====== KUTIPAN BACAAN

Karakteristik tanah dengan status Hak Pengelolaan memberikan kewenangan kepada pemegang haknya untuk menyusun rencana peruntukan, penggunaan dan pemanfaatan tanah sesuai dengan rencana tata ruang, menggunakan dan memanfaatkan seluruh atau sebagian tanah Hak Pengelolaan untuk digunakan sendiri atau dikerjasamakan dengan pihak ketiga dan menentukan tarif dan menerima uang pemasukan/ganti rugi dan/atau uang wajib tahunan dari pihak ketiga sesuai dengan perjanjian.

Namun perlu mendapat perhatian terhadap beberapa pasal berikutnya yang mengatur bagaimana pihak yang telah diberikan Hak Pengelolaan dapat memberikan hak manfaat atas tanah tersebut kepada pihak ketiga yaitu swasta baik perorangan maupun badan hukum dengan perjanjian pemanfaatan tanah. Pihak yang menerima Hak Pengelolaan secara langsung dari Badan Pertanahan yaitu instansi Pemerintah Pusat, Pemerintah Daerah, BUMN/BUMD, Badan Hukum Milik Negara/Daerah ataupun Badan Hukum yang ditunjuk oleh Pemerintah Pusat serta Badan Bank Tanah sendiri dapat lebih mengutamakan tujuan pemberian haknya untuk kepentingan umum dan kepentingan sosial, kepentingan pembangunan nasional, pemerataan ekonomi konsolidasi lahan dan reforma agraria sebagaimana diatur dalam Pasal 137 UU Cipta Kerja, sehingga tidak semata-mata mencari keuntungan saja.

Pemanfaatan yang diserahkan kepada pihak ketiga ini dapat diberikan dengan Hak Guna Usaha, Hak Guna Bangunan atau Hak Pakai dengan jangka waktu yang disepakati dengan batas waktu sesuai dengan yang telah diatur dalam ketentuan peraturan perundang-undangan, serta membayar tarif sesuai dengan ketentuan yang telah ditetapkan. Apabila jangka waktu telah berakhir maka hak atas tanah tersebut kembali kepada pemegang Hak Pengelolaan. Bahkan dimungkinkan juga tanah yang dalam pengelolaan Badan Bank Tanah yang berstatus Hak Pengelolaan dapat diberikan Hak Milik yang tentu saja apabila sudah berstatus Hak Milik maka akan dikeluarkan dalam bagian tanah berstatus Hak Pengelolaan. Walaupun memang dibatasinya pemberian Hak Milik atas tanah untuk keperluan rumah umum dan transmigrasi yang tentunya selaras dengan tujuan dibentuknya Badan Bank Tanah.

============
====== BAHAN

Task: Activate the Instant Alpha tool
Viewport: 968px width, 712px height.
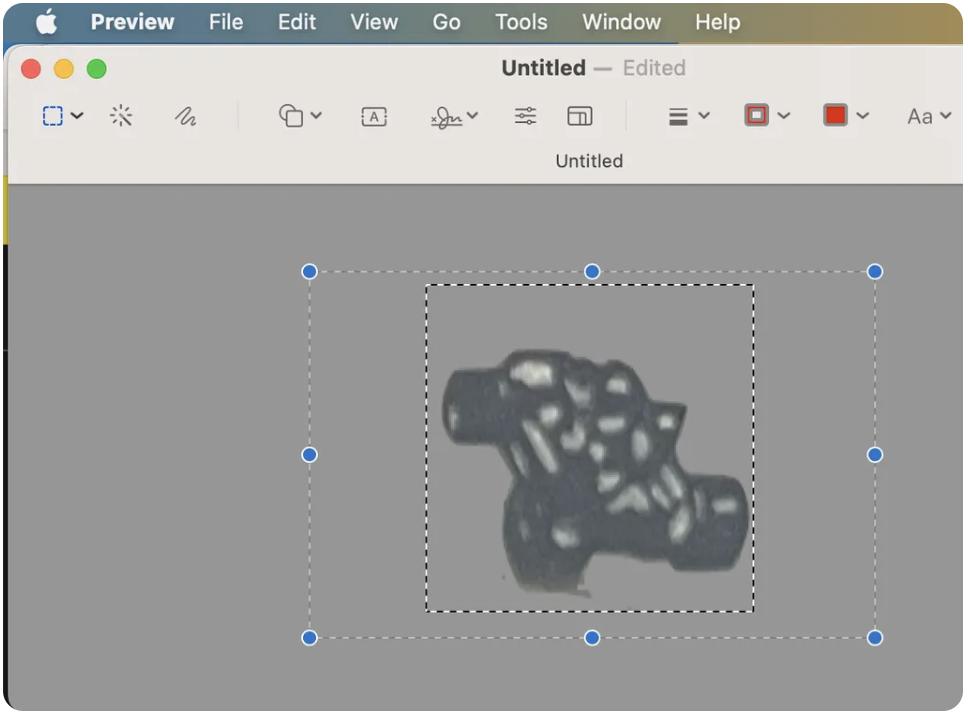Action: coord(121,116)
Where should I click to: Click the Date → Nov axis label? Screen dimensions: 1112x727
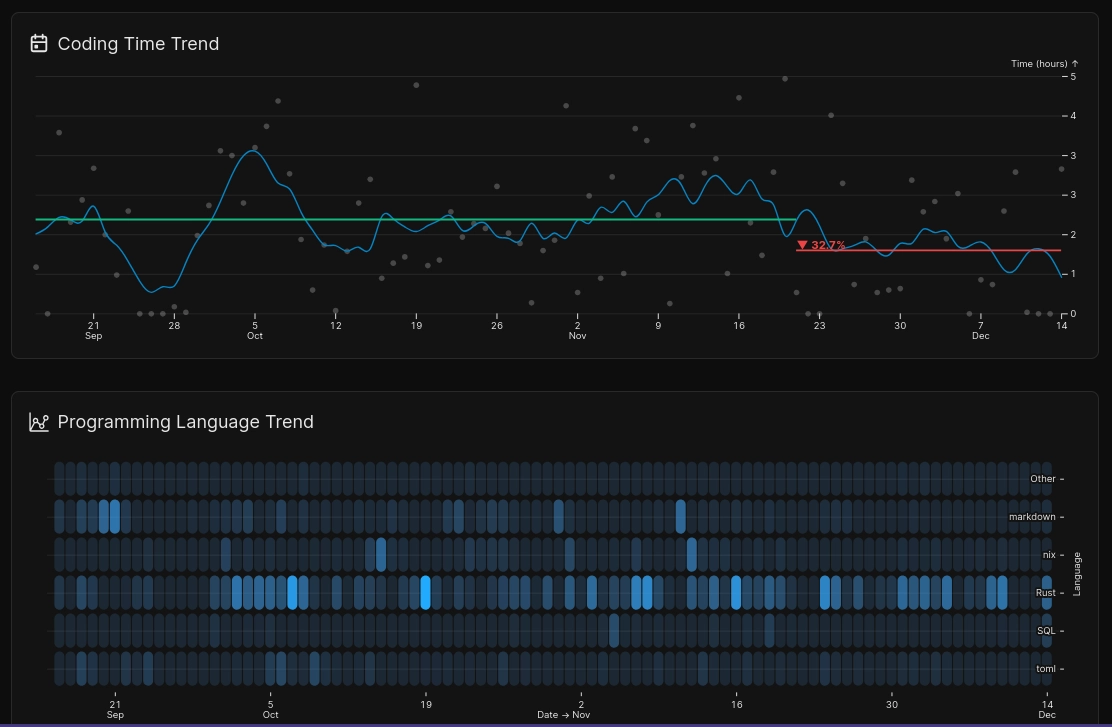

============

**SOAL LATIHAN**
[1] Tuliskan ulang bagian kutipan tentang Hak Pengelolaan mulai dari "Karakteristik tanah dengan" sampai dengan "sesuai dengan perjanjian.".
[2] Jawablah pertanyaan berikut berdasarkan kutipan tentang Hak Pengelolaan.
(a) Dengan hak apa saja pemanfaatan tanah yang diserahkan kepada pihak ketiga dapat diberikan?
(b) Kepada siapa hak atas tanah kembali apabila jangka waktunya telah berakhir?
(c) Pasal berapa dalam UU Cipta Kerja yang disebut mengatur tujuan pemberian hak tersebut?
[3] Tentukan apakah setiap pernyataan berikut sesuai dengan kutipan tentang Hak Pengelolaan, lalu sertakan kata-kata kutipan yang menjadi dasarnya.
(a) Pemberian Hak Milik atas tanah dibatasi untuk keperluan rumah umum dan transmigrasi.
(b) Pihak ketiga yang dapat menerima hak manfaat atas tanah hanya badan hukum swasta.
(c) Tanah yang sudah berstatus Hak Milik tetap berada dalam bagian tanah berstatus Hak Pengelolaan.
Baris-baris di atas adalah bahan tersendiri yang terpisah dari kutipan.

**JAWABAN LATIHAN**
[1]
Karakteristik tanah dengan status Hak Pengelolaan memberikan kewenangan kepada pemegang haknya untuk menyusun rencana peruntukan, penggunaan dan pemanfaatan tanah sesuai dengan rencana tata ruang, menggunakan dan memanfaatkan seluruh atau sebagian tanah Hak Pengelolaan untuk digunakan sendiri atau dikerjasamakan dengan pihak ketiga dan menentukan tarif dan menerima uang pemasukan/ganti rugi dan/atau uang wajib tahunan dari pihak ketiga sesuai dengan perjanjian.

[2]
(a) Hak Guna Usaha, Hak Guna Bangunan atau Hak Pakai.
(b) Kepada pemegang Hak Pengelolaan.
(c) Pasal 137.

[3]
(a) Ya: "dibatasinya pemberian Hak Milik atas tanah untuk keperluan rumah umum dan transmigrasi"
(b) Tidak: "swasta baik perorangan maupun badan hukum"
(c) Tidak: "apabila sudah berstatus Hak Milik maka akan dikeluarkan dalam bagian tanah berstatus Hak Pengelolaan"